Ink-Stained Cassandras: when news steals your sci-fi

New climate analysis, published today in the inaugural issue of Science Advances, indicates the drying of the US will be much more extreme than expected, bringing the worst droughts in a millennium. And our current water strategies may not be sufficient to manage the change.

Severe drought a thousand years ago is probably what drove ancient Americans to abandon their pueblo cities, such as Mesa Verde. Models suggest future conditions will be even worse, thanks to a combination of decreased rainfall and greater soil evaporation from heightened temperatures. The Southwest and Great Plains are already dealing with serious droughts, affecting not just water availability but food and energy production. If we don’t address these issues proactively, researchers say, it will be even harder to mitigate the impact.
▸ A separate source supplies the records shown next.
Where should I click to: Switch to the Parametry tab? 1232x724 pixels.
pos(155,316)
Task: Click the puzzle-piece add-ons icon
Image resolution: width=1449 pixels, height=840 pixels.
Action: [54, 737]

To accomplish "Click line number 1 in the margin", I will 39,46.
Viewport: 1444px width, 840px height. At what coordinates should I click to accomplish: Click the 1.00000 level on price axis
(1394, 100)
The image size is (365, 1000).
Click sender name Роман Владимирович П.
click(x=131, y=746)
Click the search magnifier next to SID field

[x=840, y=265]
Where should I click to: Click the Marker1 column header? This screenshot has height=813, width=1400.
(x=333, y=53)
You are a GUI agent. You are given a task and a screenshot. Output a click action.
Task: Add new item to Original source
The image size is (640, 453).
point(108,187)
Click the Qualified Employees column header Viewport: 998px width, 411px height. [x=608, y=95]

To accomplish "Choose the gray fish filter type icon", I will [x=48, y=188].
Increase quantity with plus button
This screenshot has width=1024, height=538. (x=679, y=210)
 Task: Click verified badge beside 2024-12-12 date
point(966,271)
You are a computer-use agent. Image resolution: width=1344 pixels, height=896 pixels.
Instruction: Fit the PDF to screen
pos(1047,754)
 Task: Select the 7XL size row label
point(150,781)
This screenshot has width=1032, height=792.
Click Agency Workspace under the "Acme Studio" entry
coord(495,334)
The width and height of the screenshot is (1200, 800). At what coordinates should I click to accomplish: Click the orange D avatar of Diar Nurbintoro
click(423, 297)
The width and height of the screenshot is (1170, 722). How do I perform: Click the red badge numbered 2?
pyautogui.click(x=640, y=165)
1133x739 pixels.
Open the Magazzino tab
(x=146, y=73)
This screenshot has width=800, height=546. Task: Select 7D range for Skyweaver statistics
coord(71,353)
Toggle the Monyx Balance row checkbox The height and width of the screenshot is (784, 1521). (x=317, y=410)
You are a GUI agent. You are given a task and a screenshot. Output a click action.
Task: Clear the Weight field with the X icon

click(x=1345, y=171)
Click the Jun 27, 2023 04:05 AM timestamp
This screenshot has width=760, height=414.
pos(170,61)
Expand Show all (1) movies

Red, yellow, and orange = bad

Red, yellow, and orange = bad

There’s nothing like internationally reported scientific findings to advertise your novel. Just kidding! But seriously, reading these articles was like reviewing my early notes for Blue Karma. The droughts, the subsequent food shortages, the failure of existing legislation to cope with demand…all of these aspects appear in the story. Only this isn’t an imagined environmental dystopia: it’s our planet.

Science fiction writers—at least those who deal in near-future exploration, like I do—are always working against the clock. You’ve got to race your own idea to the headlines, publishing your prophecy before it comes true like an ink-stained Cassandra. When the story seeds of Blue Karma first took root in my brain almost a decade ago, the only thing I remember reading about severe droughts was a National Geographic feature on water-strapped farms in Australia’s outback. Now des looms in my country, in my lifetime. Elements I dreamed up for my story are now borne out in statistical models by NASA scientists.

This is not to suggest that I’m some kind of science fiction visionary. Quite the opposite, in fact. If these possibilities are obvious to an imaginative, well-intentioned hack like me, how is it that so many people still remain stubbornly blind when the evidence comes out? How can our leaders be so slow to address problems, even with plenty of warning? Is science fiction just self-absolution, allowing me to shake my head and say “I told you so” as the earth literally crumbles around me?

Cheerful stuff, isn’t it? At any rate, I hope this new study will motivate me to overcome my own editorial “drought” and get Blue Karma finished while it’s still fiction.